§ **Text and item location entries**
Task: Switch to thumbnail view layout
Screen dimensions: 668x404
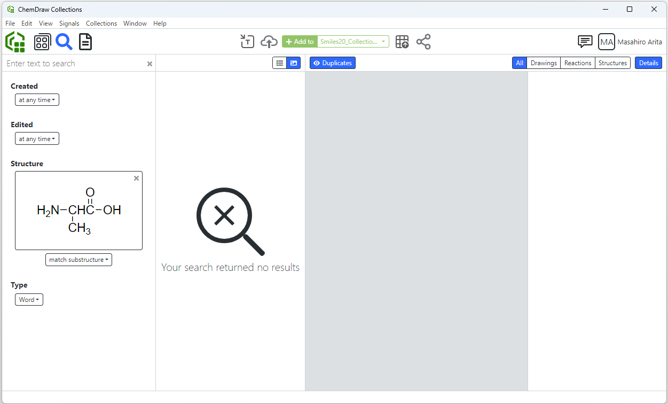Action: pos(294,63)
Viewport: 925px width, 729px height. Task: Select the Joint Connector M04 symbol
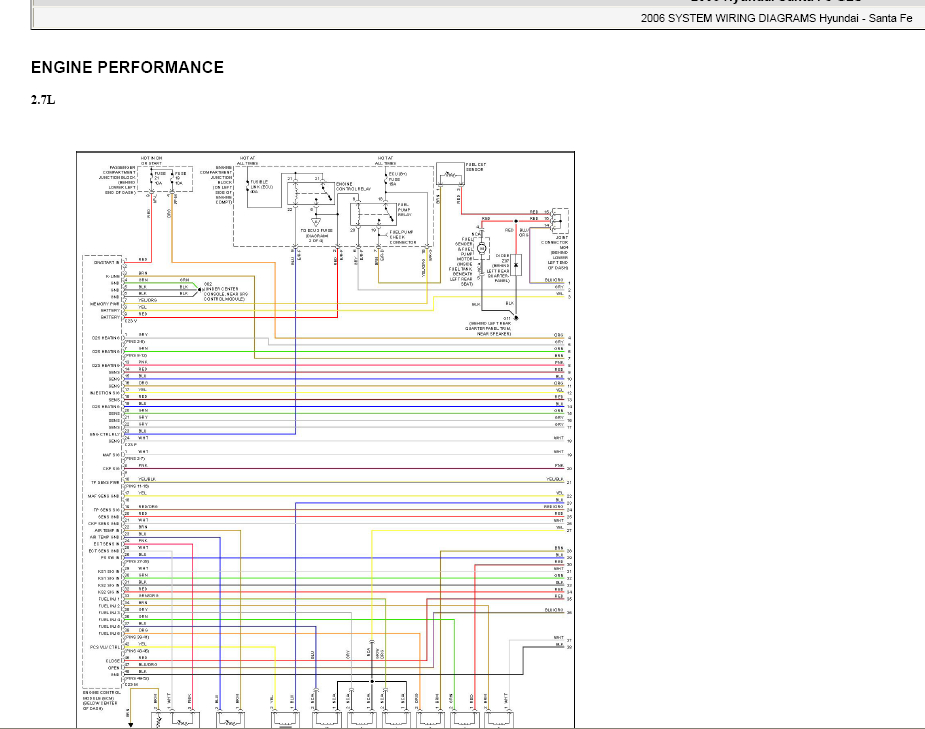tap(559, 221)
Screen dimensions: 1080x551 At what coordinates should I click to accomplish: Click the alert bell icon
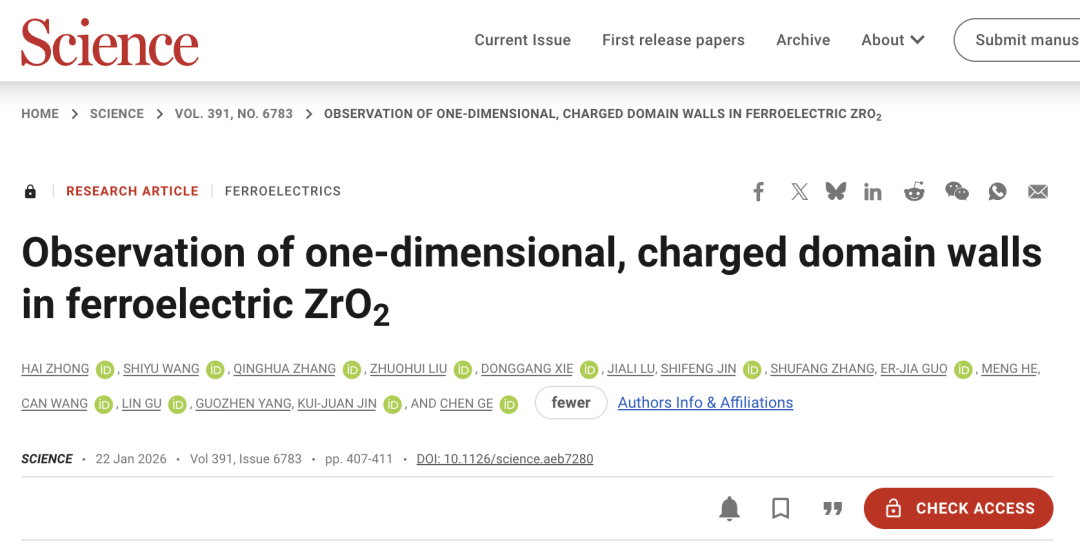tap(730, 508)
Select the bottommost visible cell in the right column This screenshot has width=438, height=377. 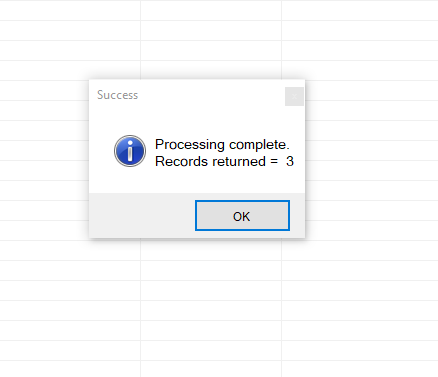[360, 369]
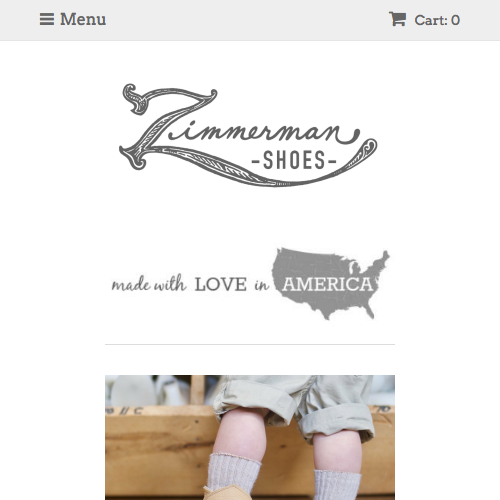
Task: Click the 'made with' script text
Action: click(148, 284)
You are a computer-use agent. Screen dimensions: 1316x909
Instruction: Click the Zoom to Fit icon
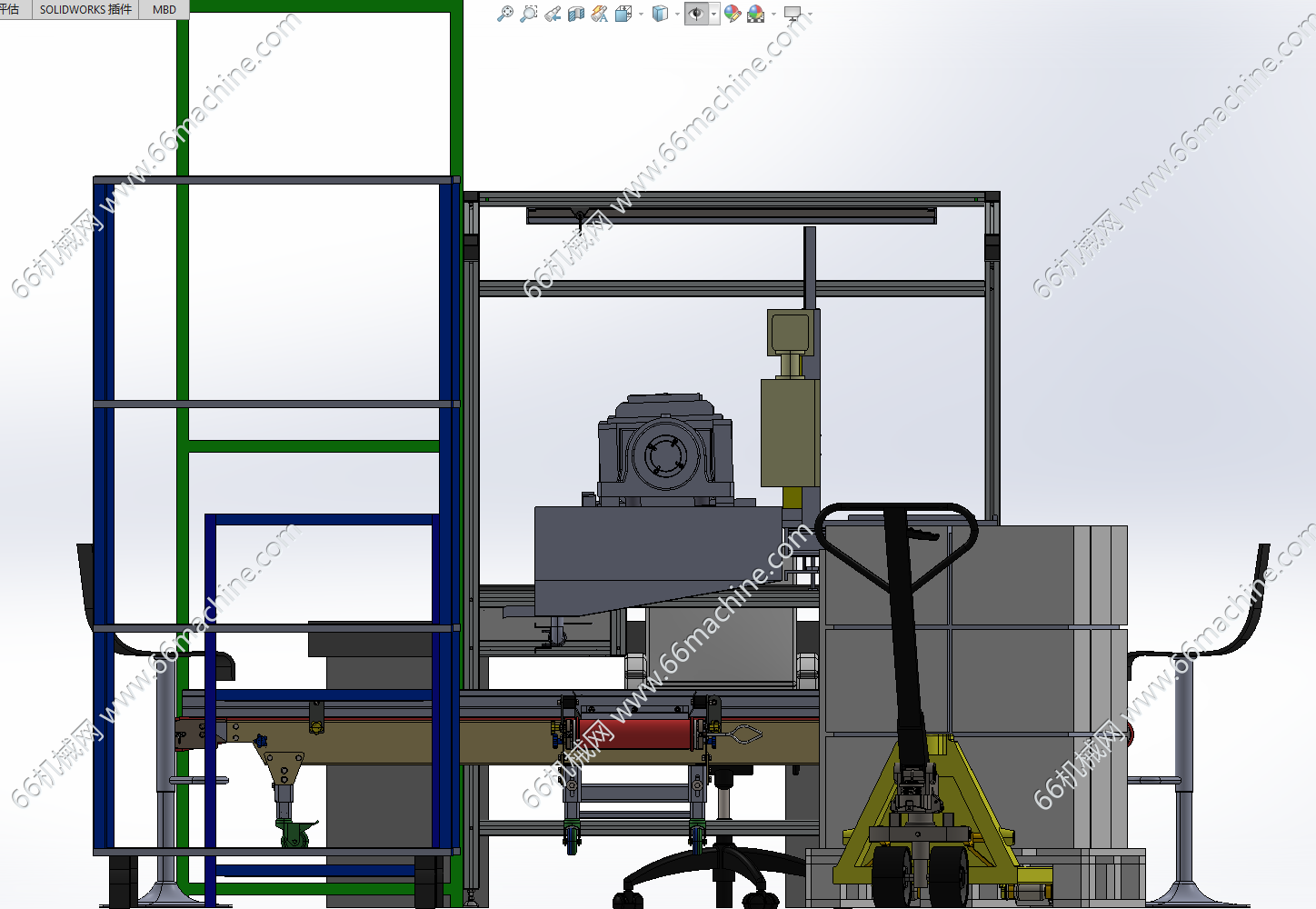click(x=505, y=14)
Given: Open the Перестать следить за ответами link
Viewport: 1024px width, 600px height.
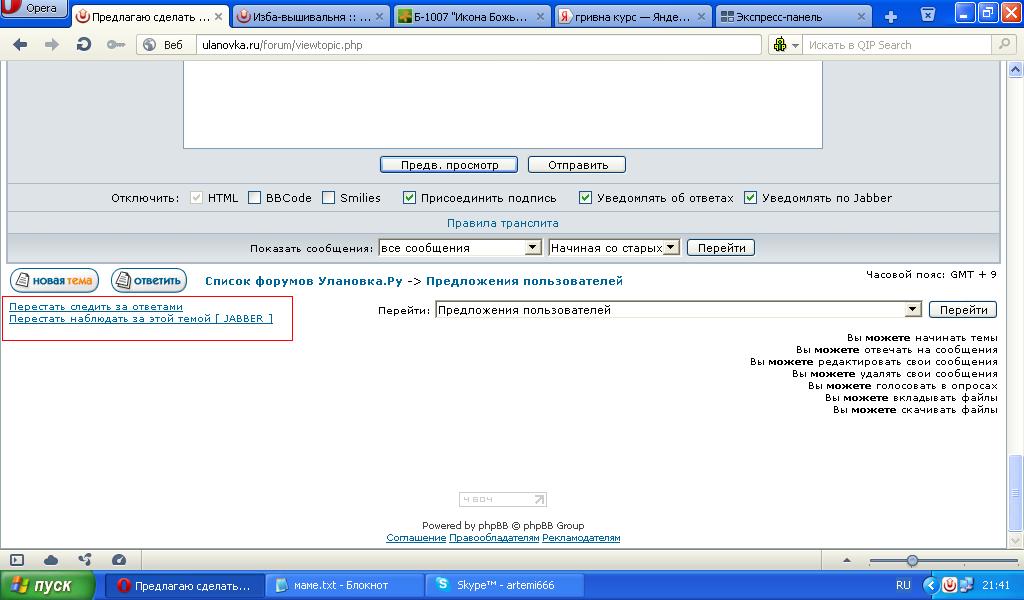Looking at the screenshot, I should tap(95, 306).
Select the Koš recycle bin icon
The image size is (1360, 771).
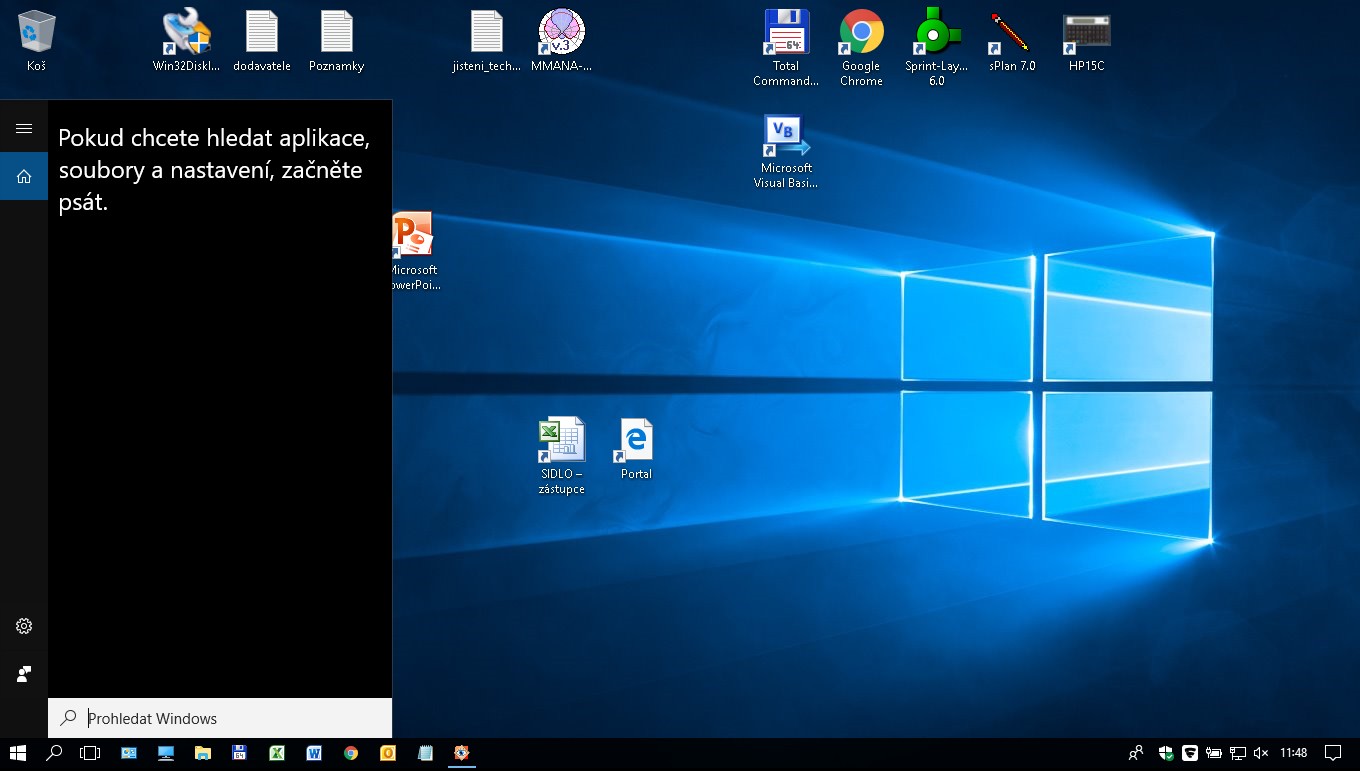(37, 35)
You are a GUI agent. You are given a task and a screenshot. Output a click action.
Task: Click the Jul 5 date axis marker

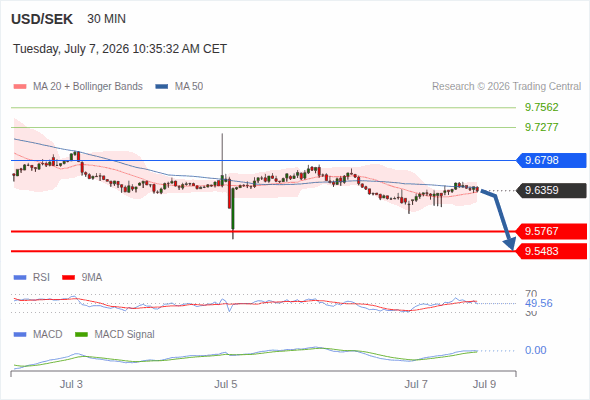click(226, 384)
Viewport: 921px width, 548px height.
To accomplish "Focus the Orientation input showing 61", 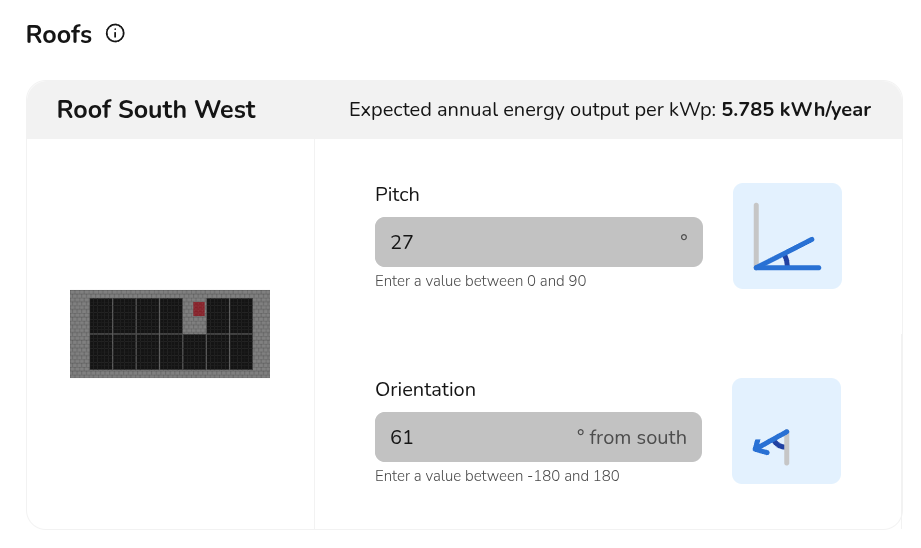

§ **Aim of the exercise**
Output everything in the material above, from the line containing "You are a computer-use" down to the line containing "Looking at the", as a Markdown table with columns Row and Text. Number each line, skip blank lines, and leave the pictures out.

§ **Exercise result**
| Row | Text |
|---|---|
| 1 | You are a computer-use agent. Screen dimensions: 1316x909 |
| 2 | Instruction: Click the Zoom to Fit icon |
| 3 | click(x=505, y=14) |
| 4 | Given: Open the Перестать следить за ответами link |
| 5 | Viewport: 1024px width, 600px height. |
| 6 | Looking at the screenshot, I should tap(95, 306). |